Antenatal exposure to the glucocorticoid dexamethasone dramatically increases the number of mesencephalic dopaminergic neurons in rat offspring. However, the consequences of this expansion in midbrain dopamine (DA) neurons for behavioural processes in adulthood are poorly understood, including working memory that depends on DA transmission in the prefrontal cortex (PFC).
We therefore investigated the influence of antenatal glucocorticoid treatment (AGT) on the modulation of spatial working memory by a D1 receptor agonist and on D1 receptor binding and DA content in the PFC and striatum.

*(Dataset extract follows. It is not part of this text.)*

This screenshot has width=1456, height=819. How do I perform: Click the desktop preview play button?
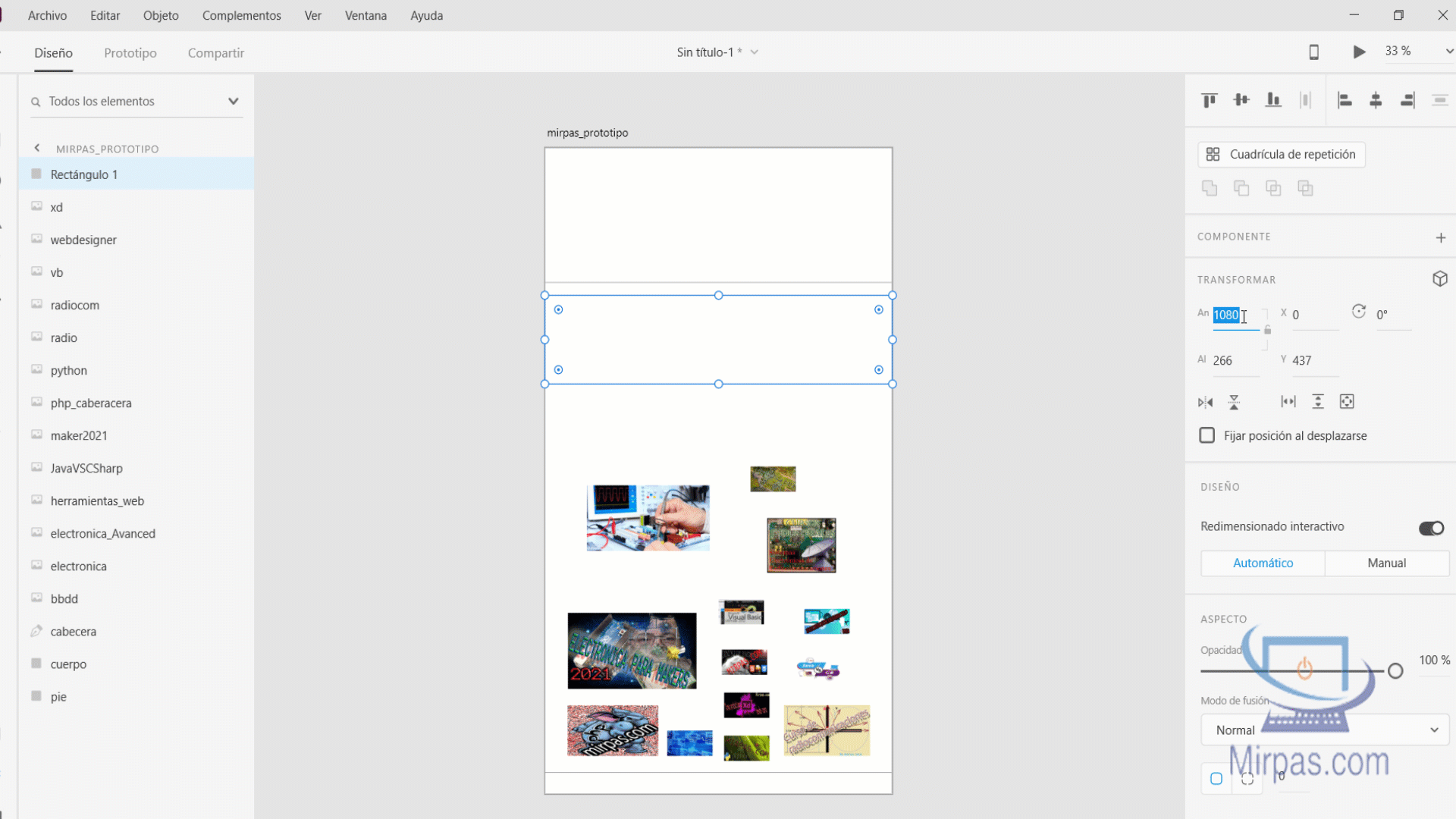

Pregnant rats received AGT on gestational days 16-19 by adding dexamethasone to their drinking water. Male offspring reared to adulthood were trained on a delayed alternation spatial working memory task and administered the partial D1 agonist SKF38393 (0.3-3 mg/kg) by systemic injection. In separate groups of control and AGT animals, D1 receptor binding and DA content were measured post-mortem in the PFC and striatum.

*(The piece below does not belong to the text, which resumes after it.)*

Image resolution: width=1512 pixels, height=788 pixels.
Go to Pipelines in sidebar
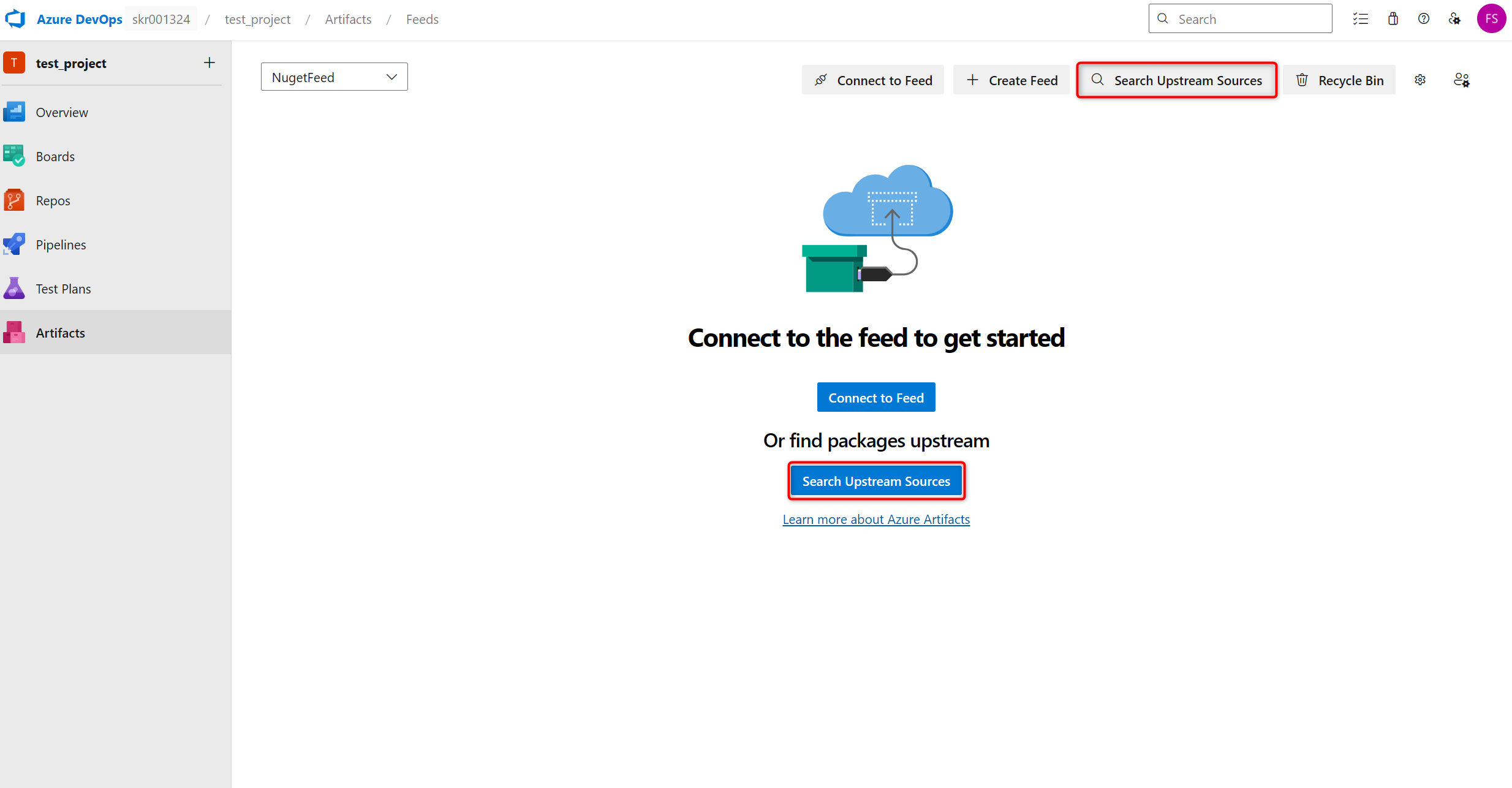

SKF38393 impaired spatial working memory performance in control rats but had no effect in AGT rats. D1 binding was significantly reduced in the anterior cingulate cortex, prelimbic cortex, dorsal striatum and ventral pallidum of AGT rats compared with control animals. However, AGT had no significant effect on brain monoamine levels.
These findings demonstrate that D1 receptors in corticostriatal circuitry down-regulate in response to AGT. This compensatory effect in D1 receptors may result from increased DA-ergic tone in AGT rats and underlie the resilience of these animals to the disruptive effects of D1 receptor activation on spatial working memory.